• PROMPT:
Render the lines from the one containing "The image size" through the one containing "1237x952 pixels. [x=220, y=348]", inclusive, as a Markdown table with the columns "No." and "Text". Number each line in the first column, put the line itself in the second, and skip blank lines.

• INFORMATION PROVIDED:
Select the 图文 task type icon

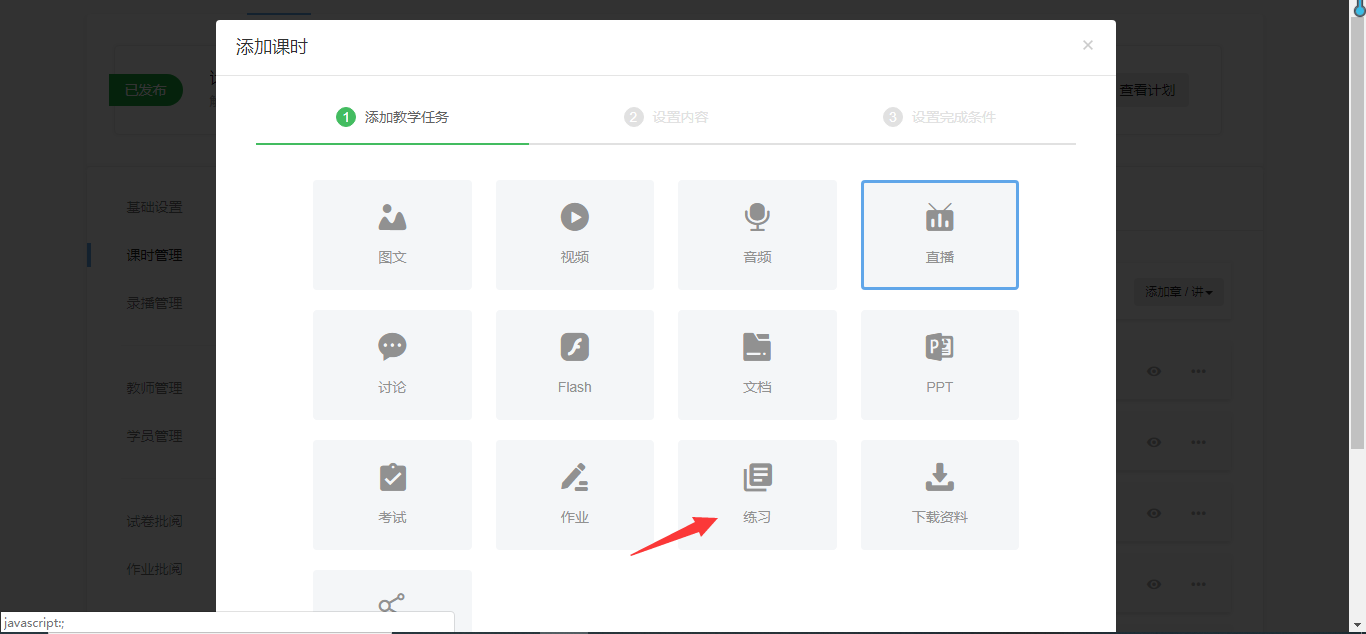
---
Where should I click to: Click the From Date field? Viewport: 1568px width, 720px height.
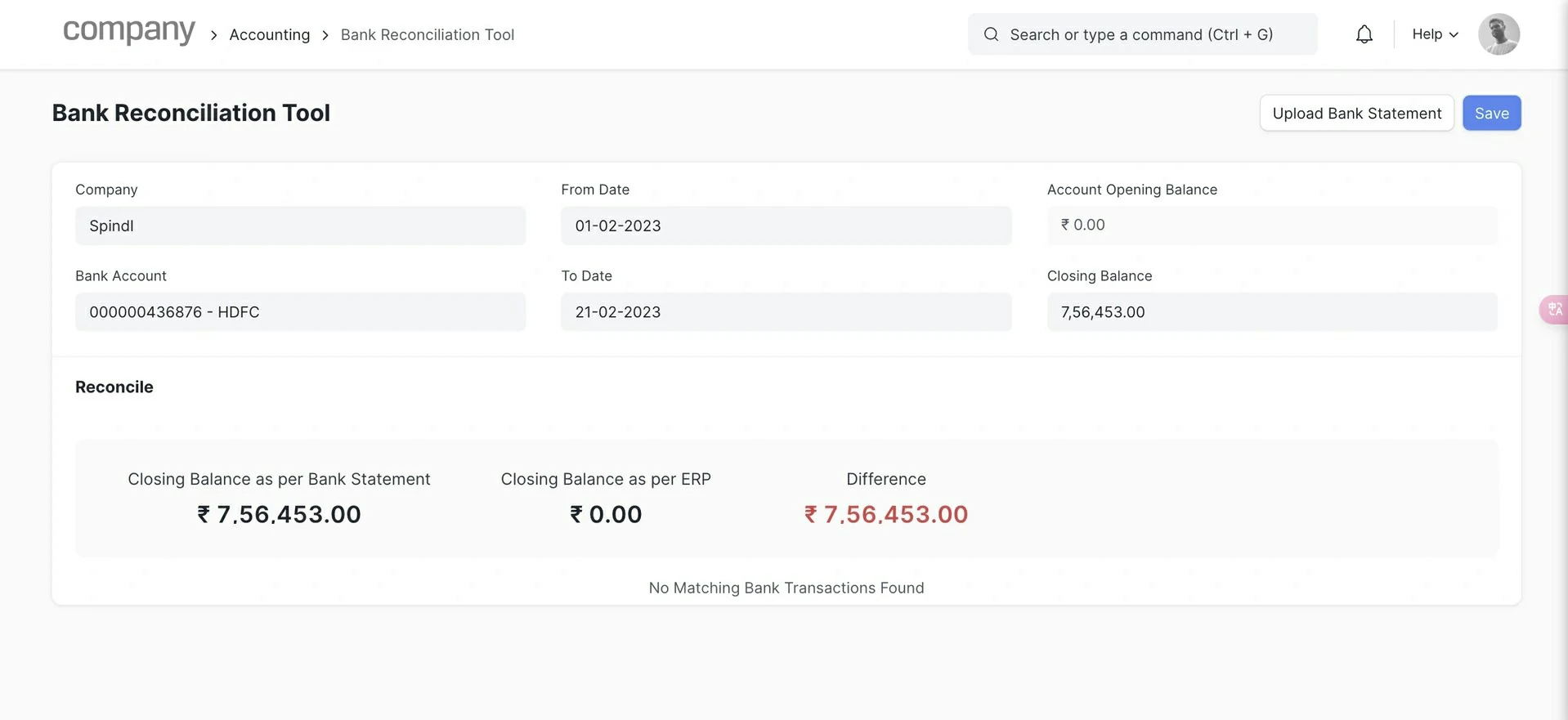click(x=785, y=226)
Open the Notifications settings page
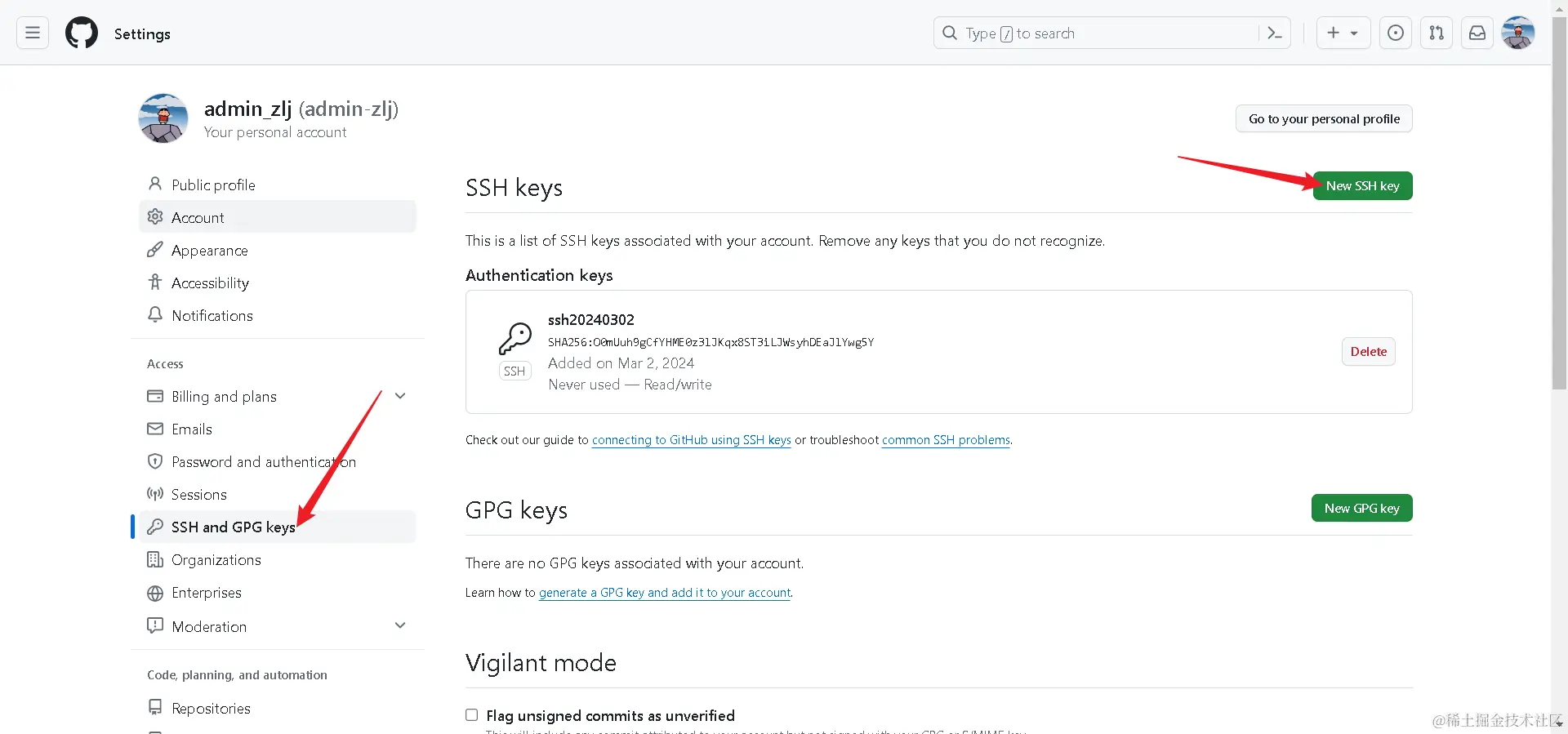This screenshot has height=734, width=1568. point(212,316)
==
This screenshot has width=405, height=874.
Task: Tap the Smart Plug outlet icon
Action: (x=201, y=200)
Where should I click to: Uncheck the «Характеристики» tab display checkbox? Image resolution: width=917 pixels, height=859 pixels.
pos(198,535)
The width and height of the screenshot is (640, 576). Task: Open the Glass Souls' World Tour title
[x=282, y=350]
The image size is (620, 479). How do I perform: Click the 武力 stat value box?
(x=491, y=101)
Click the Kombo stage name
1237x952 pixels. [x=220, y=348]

• THE SOLUTION:
| No. | Text |
|---|---|
| 1 | The image size is (620, 479). How do I perform: Click the 武力 stat value box? |
| 2 | (x=491, y=101) |
| 3 | Click the Kombo stage name |
| 4 | 1237x952 pixels. [x=220, y=348] |